Sevginin de sevilmenin de insanlara
asla yetmediğini anladığımda yaşadıklarım çorap söküğü gibi geldi ardı ardına:
Ve işte kalemimle o gün tanıştığım
çünkü sevdiğim ve seveceğim herkes beni terk etmişti üstelik tarafınca
sevildiğime inandığım her kimse.
Sevgimi vereceğim yeni bir şeyler
yeni insanlar olmalıydı aslında olmalıymış çünkü kalem ile olan birlikteliğimde
beni bekleyenlerin henüz farkına varmamıştım.

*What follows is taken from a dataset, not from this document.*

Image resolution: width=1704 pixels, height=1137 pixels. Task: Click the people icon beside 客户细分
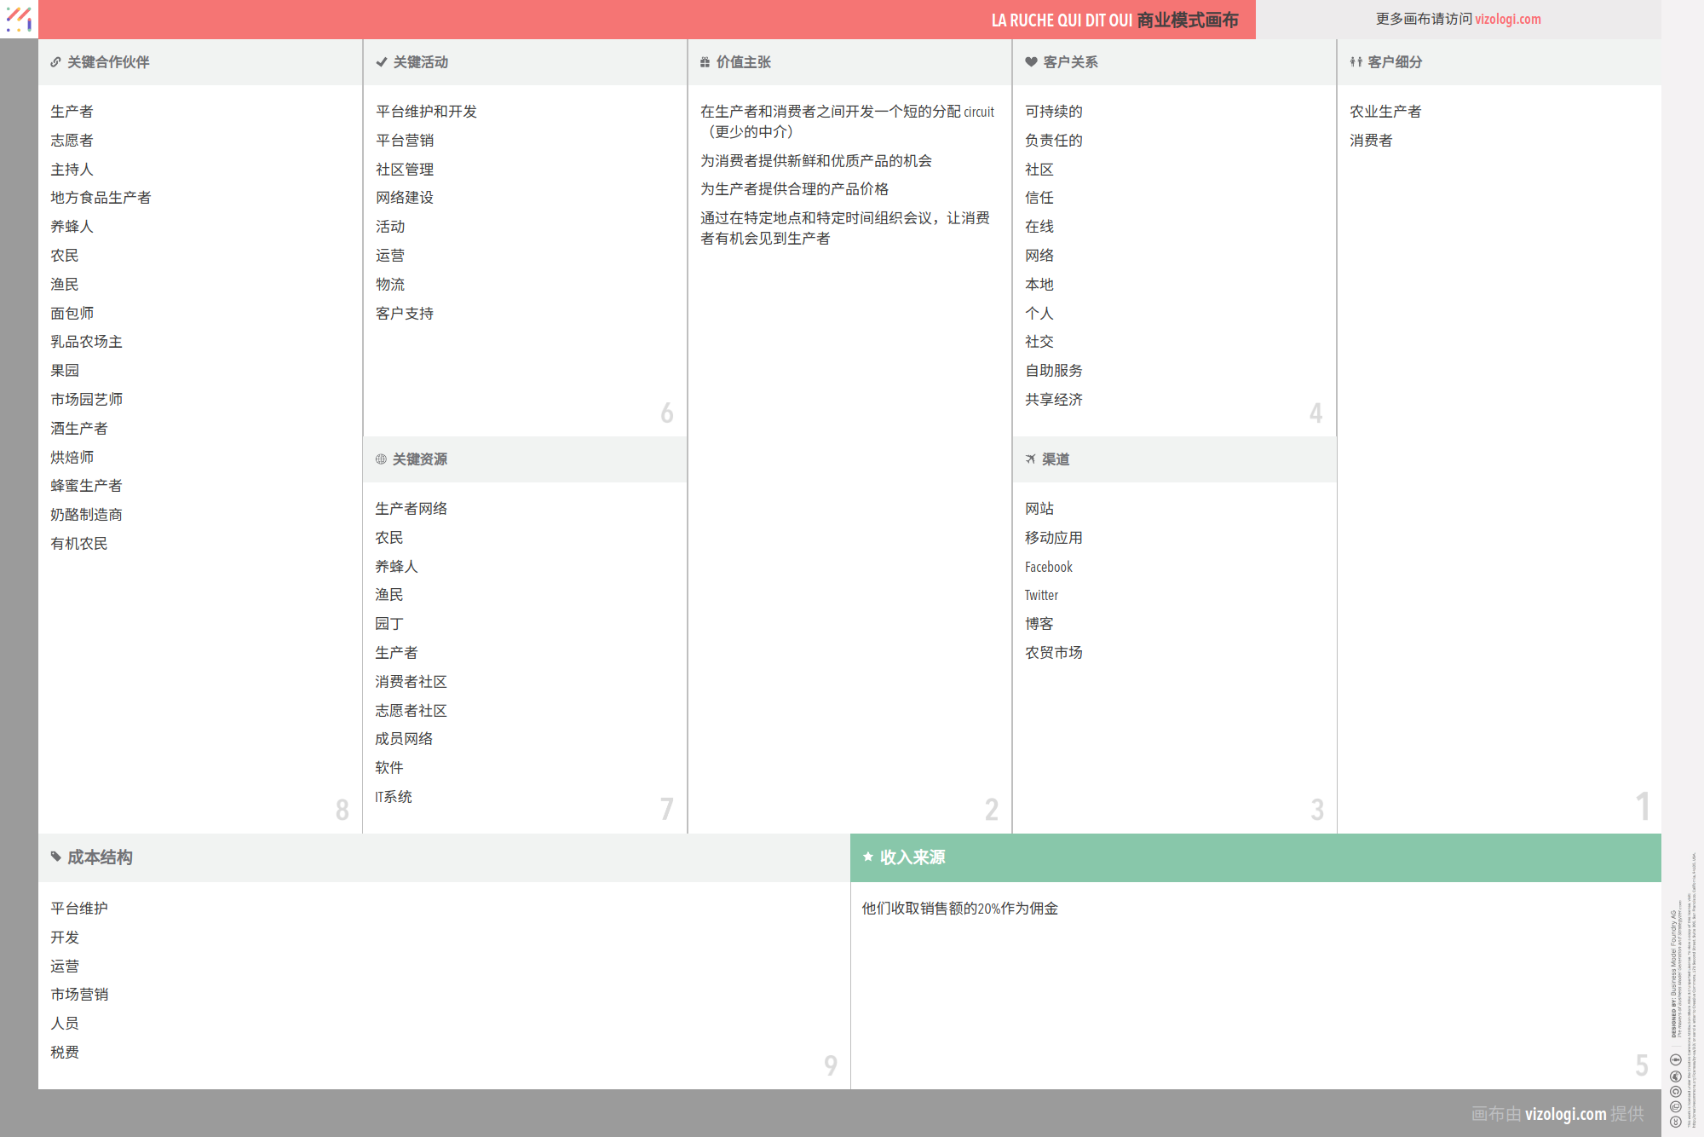1356,62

Yekten ve tekten kalemime âşık
olduğum ama devamı var/mış:
Bu sayede yolumun kesiştiği nice
insan ve işte evren bana yeniden ‘’sev emri’’ vermişti nihayetinde mühürlü
yüreğim açılmış ve içinde yürüdüğüm dehlizden firar etmiştim.
Maneviyatın esintisi ile ısındığım.
Kalemin telkinleri ile kendimi
kucakladığım…
Neşri hayatın ve kifayetsiz addedilen
benliğim oysaki ben hep güçlüydüm öncesinde ve sonrasında da git gide
güçlendiğim gerçi güçten kaybettiğim de oluyordu bir o kadar gücüme giden ama
illa ki biri de vardı hep de var olacaktı elbet ‘’ol’’ emrini veren.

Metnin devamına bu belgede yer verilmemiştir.